Please retype, word for word, the line containing "Task: Select the Gross Pay row label" and every line after it through the end of the records, leaving out all pictures.

The records Block Start

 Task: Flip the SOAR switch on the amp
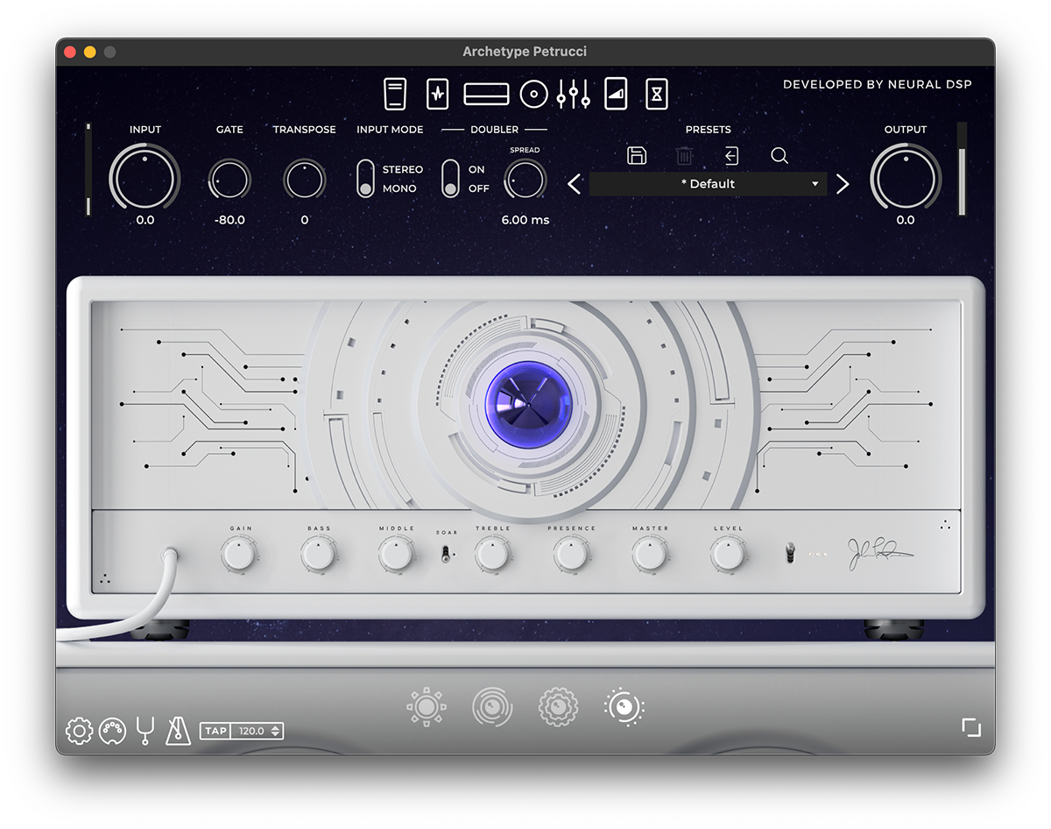(x=447, y=554)
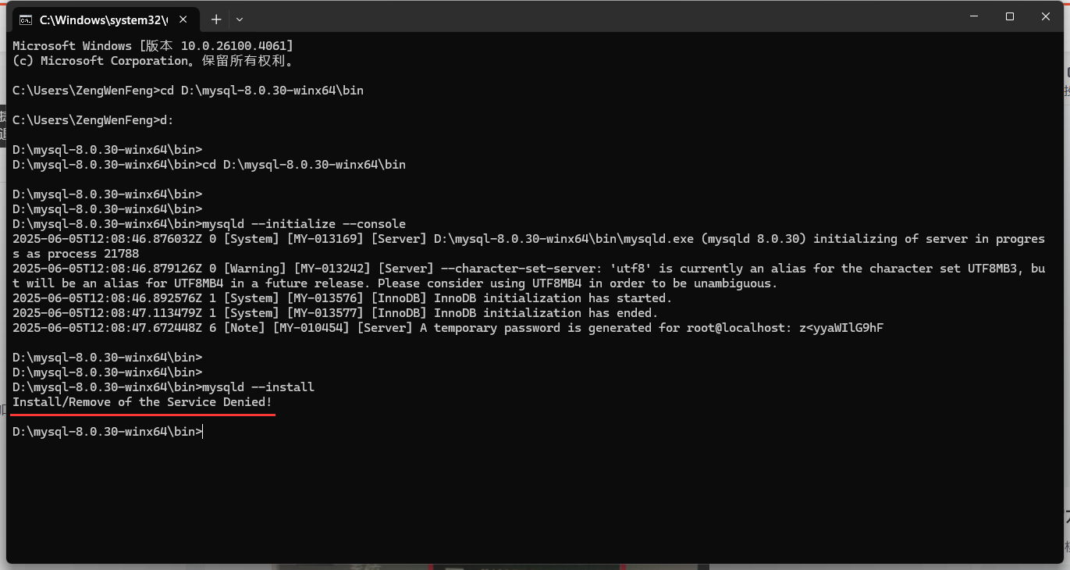This screenshot has width=1070, height=570.
Task: Open a new terminal tab with the plus icon
Action: click(216, 19)
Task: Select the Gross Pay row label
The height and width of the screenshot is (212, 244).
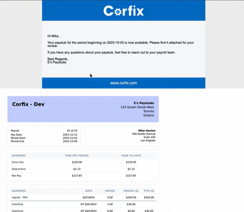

The records Block End

### Written solution
Task: Select the Gross Pay row label
The height and width of the screenshot is (212, 244).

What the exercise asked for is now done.